Segundo o prefeito, o impasse envolve a construtora responsável pela obra e a RGE. O município acompanha a situação, mas não pode pagar pela remoção das estruturas por se tratar de uma rodovia estadual.


“O município em si não tem o que fazer. A gente não tem legalidade para ir lá e pagar a remoção dos postes. É uma obra estadual, são duas empresas que negociam entre si”, afirma.

O trecho em obras faz parte do contrato da Secretaria de Logística e Transportes do Estado para pavimentação e recuperação da ERS-129. O investimento é de R$ 55,9 milhões, com recursos do Fundo do Plano Rio Grande.


O projeto contempla 27 quilômetros, sendo cerca de sete quilômetros de pavimentação inédita entre Roca Sales e Colinas e 21 quilômetros de reabilitação asfáltica entre Colinas e Estrela. A execução é da Traçado Engenharia.


O caso dos postes ganhou repercussão nas redes sociais nos últimos dias. Conforme Mazinho, o problema teve origem em um projeto antigo usado pela RGE para reforço da rede elétrica, com o objetivo melhorar a segurança energética de Roca Sales após as enchentes, quando o município ficou quase um mês sem luz.

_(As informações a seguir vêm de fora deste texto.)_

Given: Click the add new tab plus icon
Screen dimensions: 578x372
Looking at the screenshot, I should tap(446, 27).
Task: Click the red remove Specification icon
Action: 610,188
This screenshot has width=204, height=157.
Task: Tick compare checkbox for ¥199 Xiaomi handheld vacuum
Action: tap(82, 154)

“Esse reforço de rede chega até a subestação na entrada de Roca Sales. No caso de dar algum problema, essa subestação alimenta outros municípios e também recebe energia de outros municípios. Foi um investimento importante da RGE”, diz.


São três postes

O prefeito afirma que, em um primeiro levantamento, mais de 60 postes precisariam ser removidos. Segundo ele, esse foi um dos fatores que atrasaram o início da obra. Com a readequação do projeto da rodovia, o número caiu para três. A estimativa indica custo entre R$ 10 mil e R$ 12 mil para remoção de cada poste.

Prazo de 120 dias


De acordo com Mazinho, a construtora deve fazer o pagamento para a retirada dos três postes. A partir disso, a RGE tem prazo legal de até 120 dias para o serviço. O prefeito afirma, porém, que o município vai pedir prioridade à concessionária.


“Assim que for feito o pagamento, a gente vai pedir prioridade e com certeza vai ter novidade nos próximos dias desses três postes que viraram um meme regional por causa dessa demora”, afirma.


Mazinho diz manter bom relacionamento com a RGE e com a Traçado Engenharia. Segundo ele, o papel do município é articular o diálogo entre as empresas, cobrar solução e acompanhar os efeitos da obra sobre a comunidade.


Entrega mantida

A pavimentação da ERS-129 é uma das obras estratégicas à resiliência climática regional. O trecho entre Roca Sales e Colinas representa uma ligação histórica para comunidades do interior, em especial Fazenda Lohmann, e também serve como rota logística após os danos provocados pelas enchentes.


Pelo contrato, a obra deve ser entregue até setembro deste ano. Para Mazinho, a situação dos postes não compromete o cronograma. “Não, de forma alguma. Pelas informações que a gente tem, não. A obra está andando, está dentro do cronograma e esses três postes não vão afetar a entrega”, reafirma.